Tsakhia Elbegdorj sottolinea che “degrada la dignità della nazione” e conferma l’intenzione di graziare i detenuti nel braccio della morte. Dall’inizio del mandato ha commutato tre sentenze di condanna. Larga parte dell’opposizione è favorevole alla pena capitale e blocca la riforma.
Ulaan Baatar (AsiaNews/Agenzie) – Tsakhia Elbegdorj, presidente della Mongolia, ha annunciato una moratoria contro la pena di morte e ne chiede l’abolizione nel Paese.

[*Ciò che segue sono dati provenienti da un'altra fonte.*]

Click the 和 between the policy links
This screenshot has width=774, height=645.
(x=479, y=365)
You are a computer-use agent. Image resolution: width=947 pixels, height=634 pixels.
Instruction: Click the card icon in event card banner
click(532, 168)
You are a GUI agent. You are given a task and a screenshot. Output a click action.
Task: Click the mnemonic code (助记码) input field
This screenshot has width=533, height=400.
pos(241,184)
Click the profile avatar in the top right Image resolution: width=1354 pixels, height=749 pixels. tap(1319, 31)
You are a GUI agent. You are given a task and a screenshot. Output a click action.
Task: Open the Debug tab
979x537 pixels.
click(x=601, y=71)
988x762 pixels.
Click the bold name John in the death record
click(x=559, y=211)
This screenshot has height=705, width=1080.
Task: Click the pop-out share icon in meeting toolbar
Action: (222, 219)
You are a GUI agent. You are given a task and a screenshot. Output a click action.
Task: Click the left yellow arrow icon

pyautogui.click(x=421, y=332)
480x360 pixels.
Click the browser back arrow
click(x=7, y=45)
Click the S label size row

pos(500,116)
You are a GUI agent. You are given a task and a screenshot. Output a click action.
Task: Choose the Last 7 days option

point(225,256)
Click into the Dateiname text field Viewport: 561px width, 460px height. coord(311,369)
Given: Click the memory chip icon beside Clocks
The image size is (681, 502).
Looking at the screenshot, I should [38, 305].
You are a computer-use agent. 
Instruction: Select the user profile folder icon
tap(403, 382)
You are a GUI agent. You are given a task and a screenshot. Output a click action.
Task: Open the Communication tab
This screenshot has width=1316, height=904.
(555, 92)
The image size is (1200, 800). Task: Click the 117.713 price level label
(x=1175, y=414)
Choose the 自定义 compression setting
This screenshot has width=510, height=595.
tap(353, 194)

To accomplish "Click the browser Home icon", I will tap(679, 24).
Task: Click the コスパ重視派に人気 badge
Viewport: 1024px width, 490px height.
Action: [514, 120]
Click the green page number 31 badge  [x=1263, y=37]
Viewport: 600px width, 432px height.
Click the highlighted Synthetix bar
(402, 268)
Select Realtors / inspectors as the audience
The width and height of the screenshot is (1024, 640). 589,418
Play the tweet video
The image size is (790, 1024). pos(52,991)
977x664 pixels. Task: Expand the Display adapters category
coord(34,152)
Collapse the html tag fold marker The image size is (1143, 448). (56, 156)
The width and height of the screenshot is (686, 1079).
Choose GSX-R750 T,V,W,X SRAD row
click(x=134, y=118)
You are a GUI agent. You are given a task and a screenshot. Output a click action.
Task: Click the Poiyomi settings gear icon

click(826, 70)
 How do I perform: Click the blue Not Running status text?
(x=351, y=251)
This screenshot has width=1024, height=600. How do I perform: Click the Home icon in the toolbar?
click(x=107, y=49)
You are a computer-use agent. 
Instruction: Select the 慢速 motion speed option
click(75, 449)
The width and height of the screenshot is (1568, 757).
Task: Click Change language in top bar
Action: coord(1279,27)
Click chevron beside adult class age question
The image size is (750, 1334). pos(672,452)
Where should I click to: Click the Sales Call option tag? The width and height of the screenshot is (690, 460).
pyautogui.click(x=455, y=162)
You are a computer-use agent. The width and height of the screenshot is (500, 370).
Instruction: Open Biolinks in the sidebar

In una seduta parlamentare, egli ha affermato che la punizione “degrada la dignità della nazione” e conferma l’intenzione di graziare i detenuti nel braccio della morte.
 
Nella terra resa celebra dalle gesta di Genghis Khan, che instillava disciplina mediante l’uso della pena di morte, il presidente invoca la moratoria sulle esecuzioni. “La maggior parte delle nazioni al mondo – ha sottolineato Tsakhia Elbegdorj – ha scelto di abolire la pena capitale. Dovremmo seguire questo esempio”. Egli aggiunge che “a partire da domani” grazierà i detenuti nel braccio della morte e suggerisce di “trasformare la condanna capitale a 30 anni di carcere duro”.
 
Dall’inizio del suo mandato, nel 2009, Tsakhia Elbegdorj (nella foto) ha commutato almeno tre sentenze di condanna a morte. Una proposta di legge prevede la pena capitale per omicidio premeditato e assassinio di Stato o di un pubblico ufficiale, ma la cancella nei casi di violenza sessuale, banditismo, terrorismo e sabotaggio. L’esecuzione della condanna viene fatta con un colpo di pistola alla nuca. Essa non è applicata alle donne, ai minori di 18 anni e agli over 60.
 
Fra i poteri del presidente in Mongolia – una nazione vasta quanto l’Europa occidentale e con tre milioni di abitanti – vi è anche la facoltà di commutare la condanna a morte. Tuttavia, modificare la legge in Parlamento non sarà facile perché servono i voti degli esponenti dell’opposizione, molti dei quali sostengono la pena capitale.
 
Organizzazione umanitarie e attivisti per i diritti umani riferiscono che nel 2008 la condanna a morte è stata eseguita almeno in cinque casi. Al riguardo non vi sono cifre ufficiali perché il suo utilizzo è annoverato fra i “segreti di Stato”.
 
La Cina conserva il triste primato del maggior numero di esecuzioni capitali eseguite nel 2008. Il governo di Pechino ha ucciso 1718 persone, ben oltre la metà delle 2390 pene capitali eseguite in tutto il mondo. Il 93% delle esecuzioni interessa cinque Paesi. Oltre alla Cina nell’elenco figurano l’Iran (346), l’Arabia Saudita (102), gli Usa (37) e il Pakistan (36). Il continente che ha fatto ricorso più di ogni altro alla pena capitale è l’Asia con 1838 condanne.